===== Given data

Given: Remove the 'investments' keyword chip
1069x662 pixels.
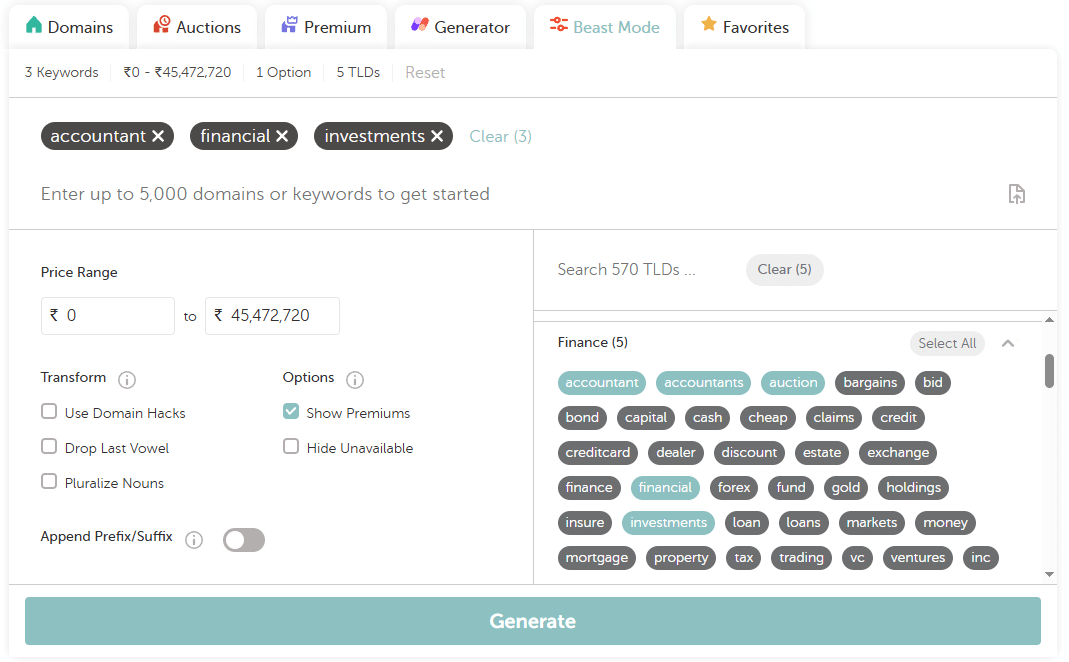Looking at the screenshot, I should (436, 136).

==========
===== Given data

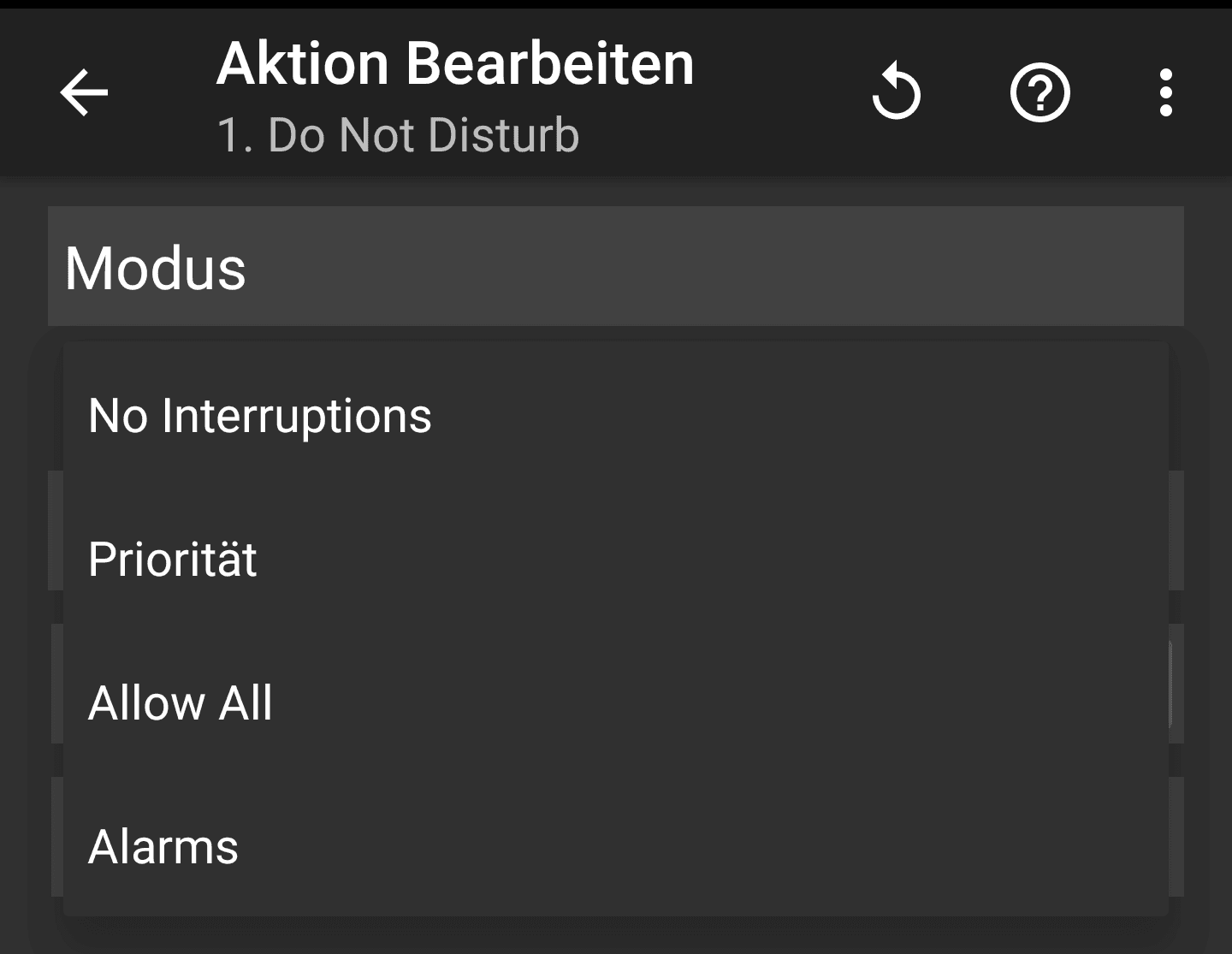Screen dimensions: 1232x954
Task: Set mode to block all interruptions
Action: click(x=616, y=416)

==========
===== Given data

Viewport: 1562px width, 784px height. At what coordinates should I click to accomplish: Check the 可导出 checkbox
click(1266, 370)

==========

_Exercise description_
Output the lines again unchanged, starting with the line that contains "Given: Remove the 'investments' keyword chip" and continuing through the line that contains "Looking at the", both included. Leave out the pictures.

_Written reply_
Given: Remove the 'investments' keyword chip
1069x662 pixels.
Looking at the screenshot, I should (436, 136).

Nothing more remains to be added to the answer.